Unit Tests vs Integration Tests
A practical, opinionated guide to when to use unit tests and when to rely on integration tests.
How to Test Software Well
A simple rule of thumb for effective testing:
- Maximize unit tests — cheap, fast, and ideal for catching logical errors.
- Minimize integration tests — slow, expensive, and best for validating contracts and state changes.
Write maximal unit tests to catch all sorts of logical failures. Write just enough minimal integration tests to ensure valid contracts and correct cross-system (incl. stateful) behaviour.
What Unit Tests Are For
Unit tests verify all things within the code and business logic. This includes:
- validations
- code rules
- mocked database calls
- algorithms
- any logic that can fail without external systems
Any logical failure can and should be caught by the right unit test. These tests are deterministic when built correctly with mocks, and they run fast. They are the preferred tool for validating the core behaviour of your code.
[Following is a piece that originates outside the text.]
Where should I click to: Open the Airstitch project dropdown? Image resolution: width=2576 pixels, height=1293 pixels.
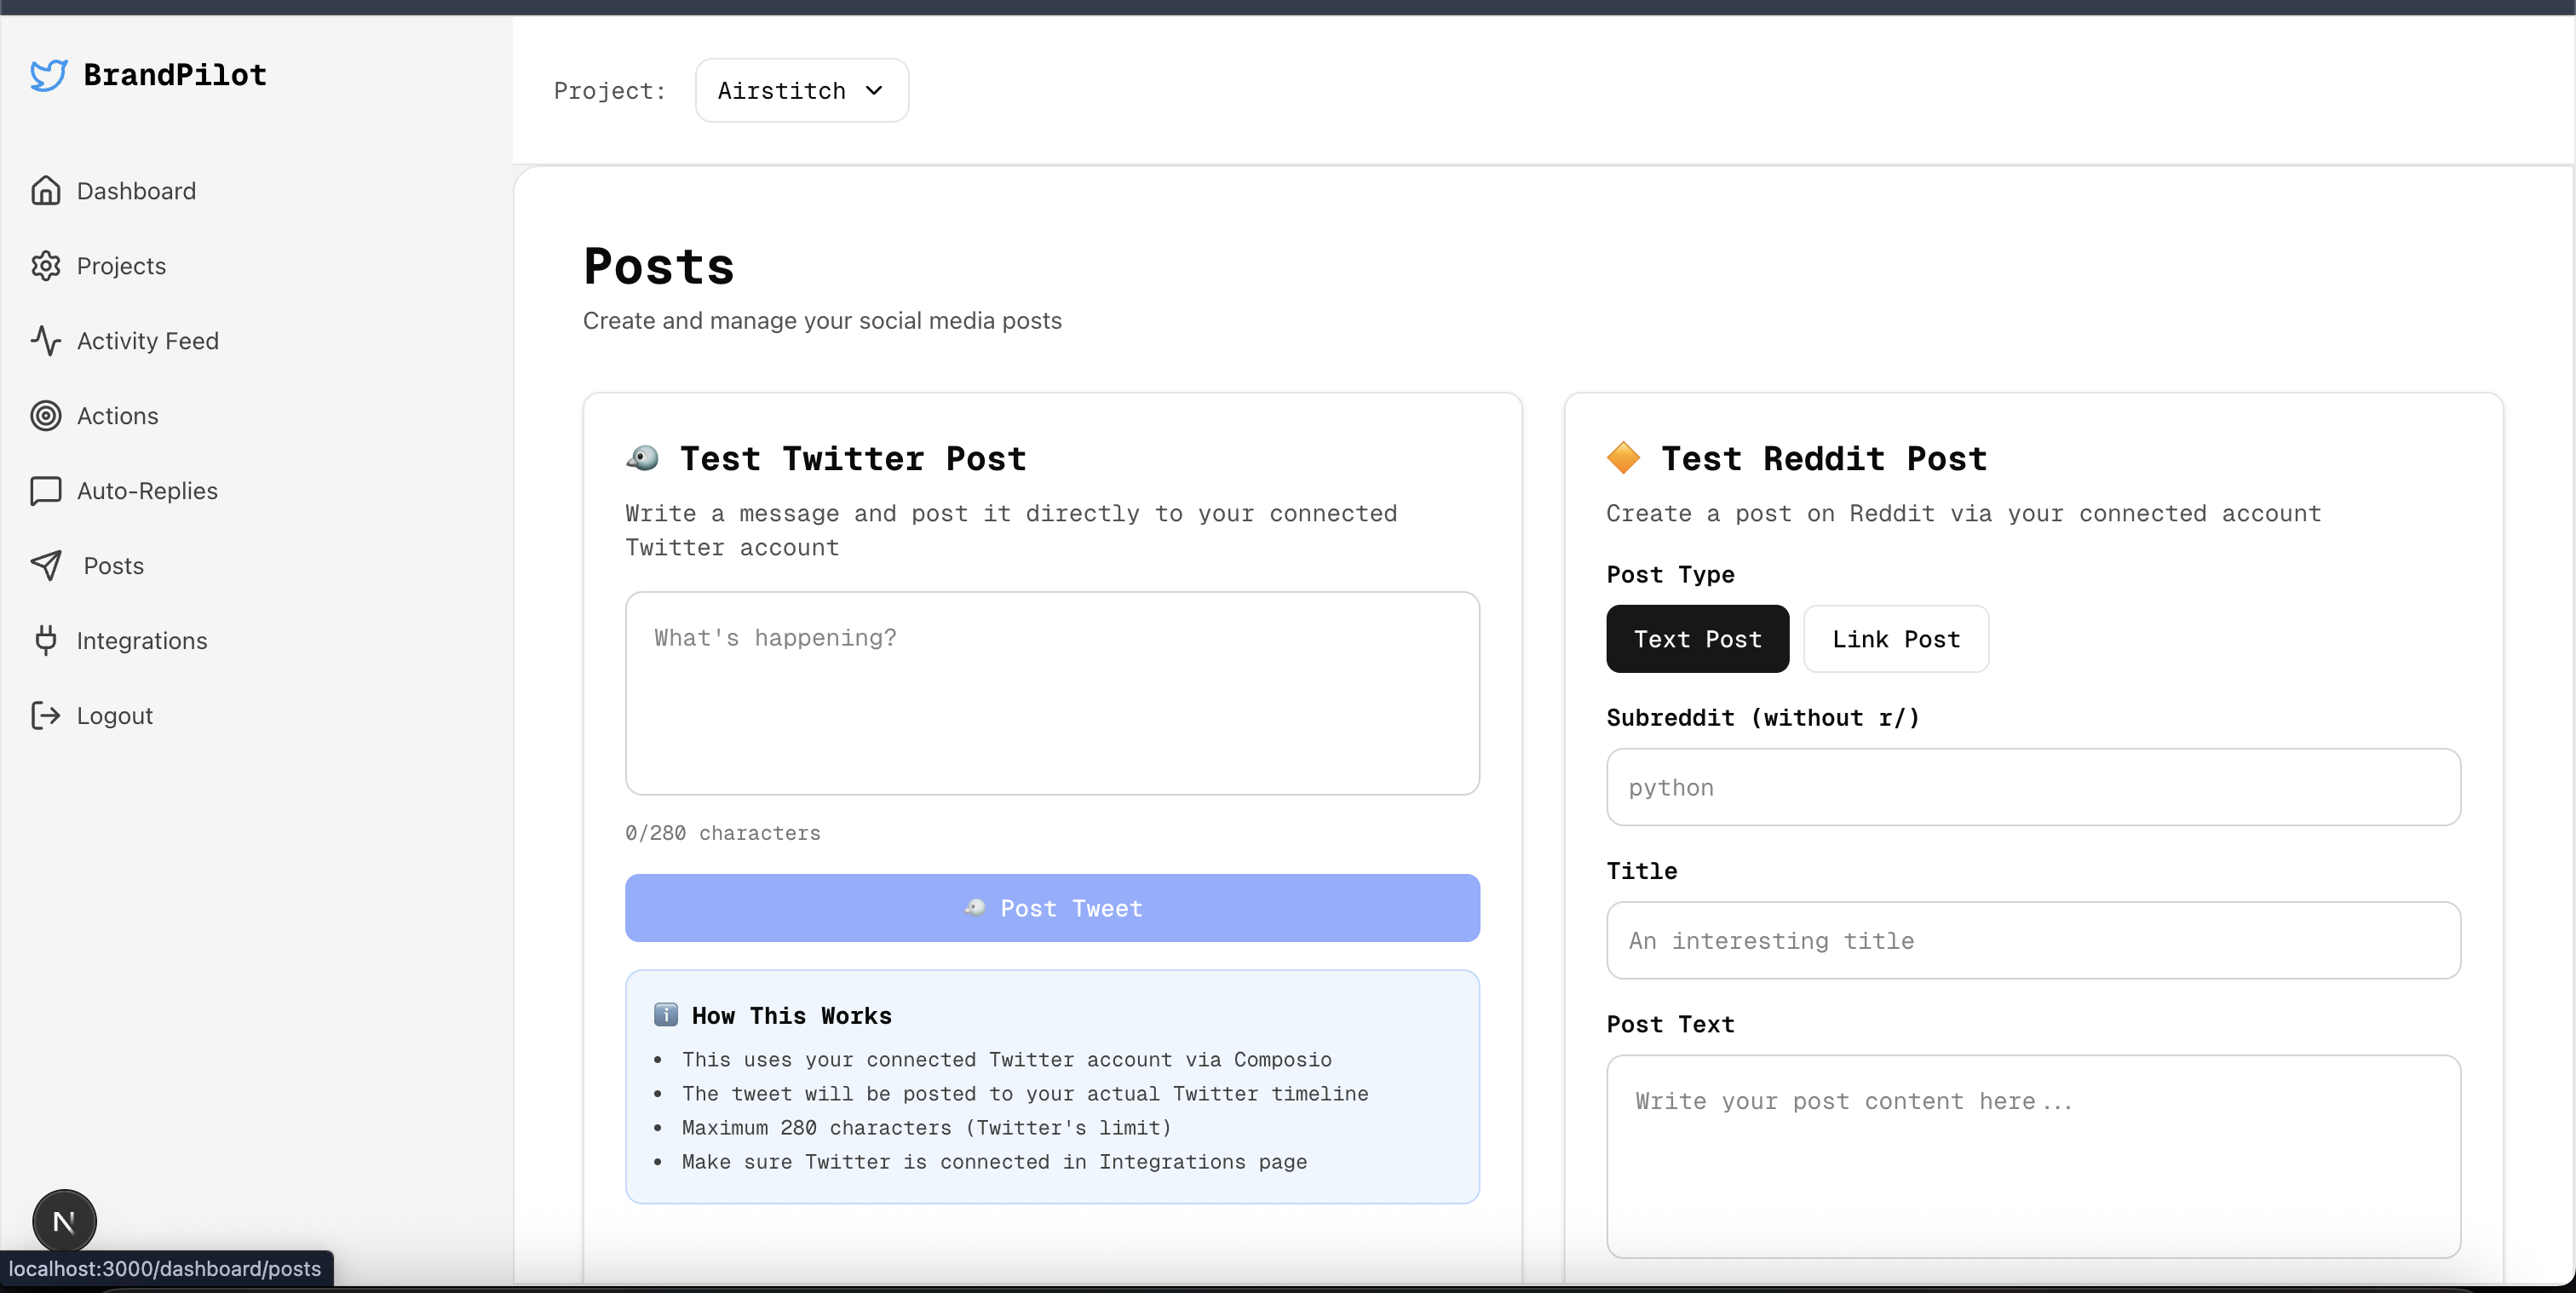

What Integration Tests Are For
Integration tests are best suited for testing moving parts such as:
- live application → database interactions
- contract validation
- cross-system data flow
- state changes across components
- network behaviour
- probable performance or latency issues
It does not make sense to test all combinations of a variable inside a loop using an integration test. Logical correctness belongs in unit tests. Integration tests confirm that the machinery works together under real conditions.
Rule of Thumb
- Unit Tests: fast, cheap, numerous, covering all business logic via mocks.
- Integration Tests: slow, expensive, few, covering cross-system concerns only.
Maximize unit tests for logic. Minimize integration tests for contracts and state.
What Works Best in Practice
The best approach is a combination of both:
- High-coverage unit tests using mocks to verify all business logic.
- A small set of simple, effective integration tests to cover the complete flow across dependent systems like databases and caches.
Unit tests validate logic. Integration tests validate systems working together.